Le débat refait surface régulièrement. Cette fois, c’est une association d’étudiants français (AFEV) qui propose depuis 1991 du soutien scolaire dans les cités dites « sensibles ». Elle argumente sur base de l’expérience quotidienne de ses bénévoles. Extraits choisis :
« Alors que la confiance en soi est indispensable à la réussite scolaire, les conséquences de cette culture de la note sur les élèves en difficulté sont désastreuses : fissuration de l’estime de soi, absence de valorisation de leurs compétences, détérioration des relations familiales et, à terme, souffrance scolaire ».
« L’école gagnerait à s’appuyer sur une autre logique que celle de la compétition. Il faut qu’elle devienne pour tous les enfants une étape positive de leur construction, de leur épanouissement, du développement de l’estime de soi et de l’élaboration d’un rapport sain aux apprentissages ».
Conclusion : « Nous appelons à supprimer la notation à l’école primaire qui doit devenir l’école de la coopération et non de la compétition ».

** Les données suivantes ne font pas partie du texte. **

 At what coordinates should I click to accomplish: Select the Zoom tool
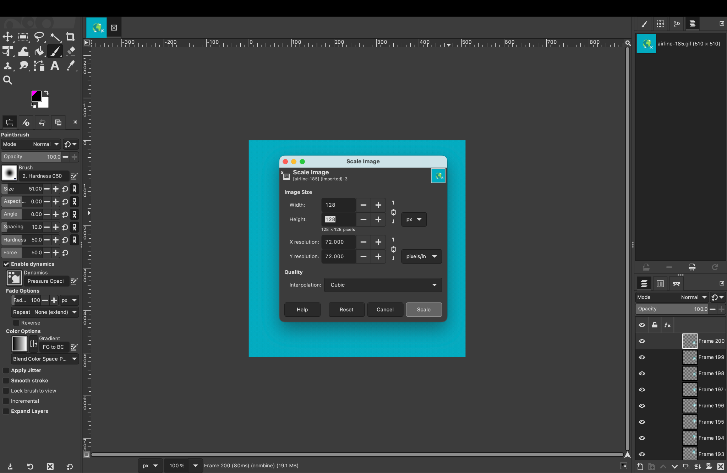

De quoi réfléchir et débattre.
Ce qui est nouveau et interpellant, c’est que l’appel est largement relayé et soutenu par des personnalités de très haut niveau qui ne s’engagent pas à la légère. On trouve parmi les premiers signataires issus de disciplines et secteurs très divers des pointures comme Boris Cyrulnik (neuropsychiatre), Axel Kahn (généticien), François Dubet (sociologue), Eric Maurin (économiste), Marcel Rufo (pédopsychiatre), Michel Rocard, Daniel Pennac… Hommes et femmes de droite (mais oui), du centre et de gauche. Cela aussi c’est nouveau.

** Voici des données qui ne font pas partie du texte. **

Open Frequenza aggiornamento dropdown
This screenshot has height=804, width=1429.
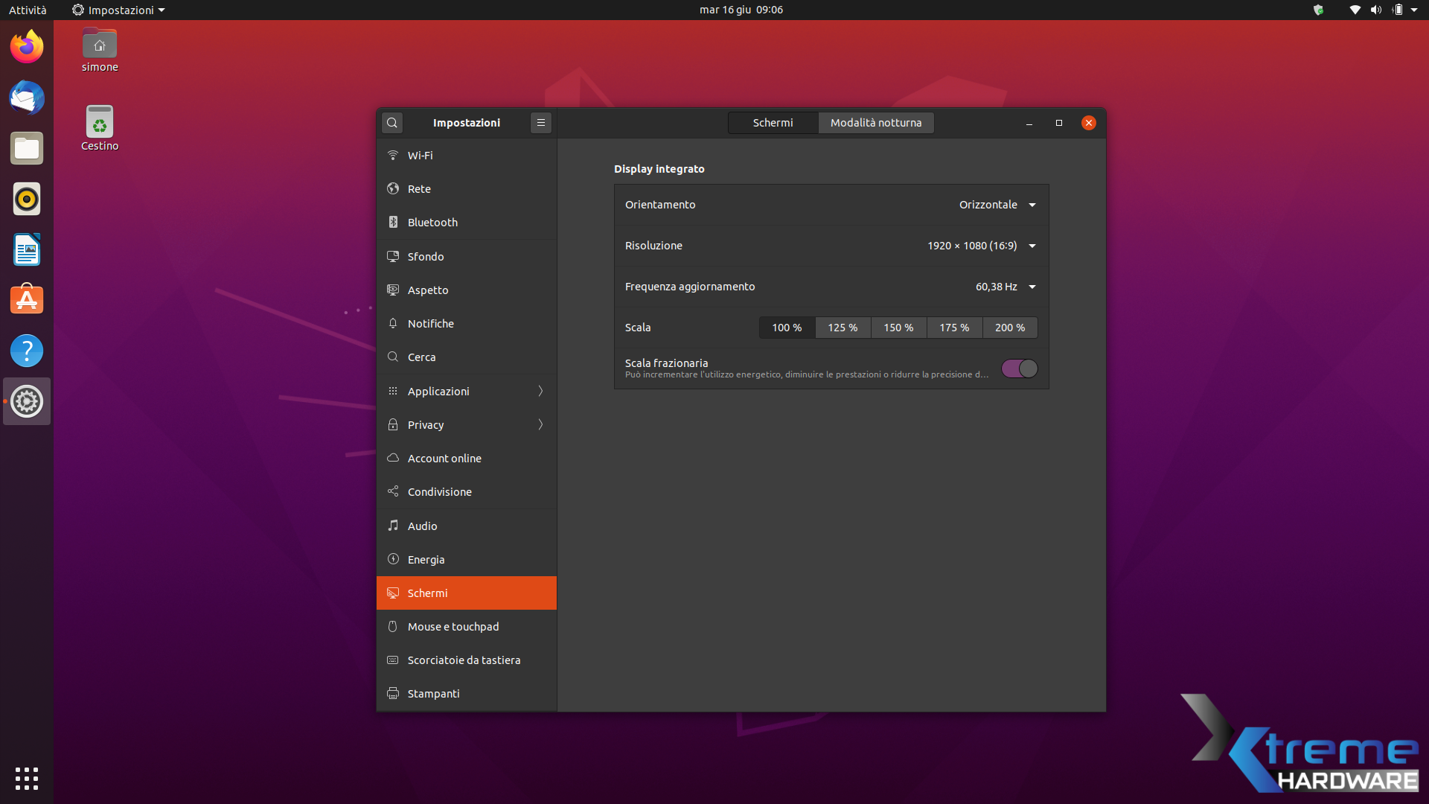tap(1005, 287)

En outre, l’appel a eu droit à deux pleines pages dans Le Nouvel Observateur (18-24 novembre). D’où les nombreux échos sur la Toile et dans d’autres médias. Quand la presse s’intéresse à des questions de fond, on s’en réjouit.
Savez-vous que chez nous, comme en France, il n’est pas obligatoire de « noter/coter ». Qu’il y a, en Communauté française, quelques écoles et des dizaines d’instits qui ont volontairement renoncé à ce type d’évaluation. Que des parents les ont soutenus et que les enfants s’en portent et sortent très bien… Il est vrai que cela se passe le plus souvent dans des écoles à projet « alternatif » et avec des publics culturellement favorisés. Mais pas seulement.
Mais attention : supprimer la notation n’a de sens que dans le cadre d’un projet plus large qui touche à tous les aspects de la vie scolaire : apprentissages, vivre ensemble, relations entre adultes, avec les parents, avec l’environnement…
Un projet qui va à contre-courant des vents dominants : ce monde du classement permanent qui nous permet de savoir à tout moment ce qu’il faut voir, lire, écouter, admirer, détester. « Le best of nous guide, met de l’ordre dans nos idées ou, mieux encore, nous dispense d’en avoir. Et vous voudriez, messieurs les rêveurs, instaurer le désordre dès l’école élémentaire ! » (Robert Solé).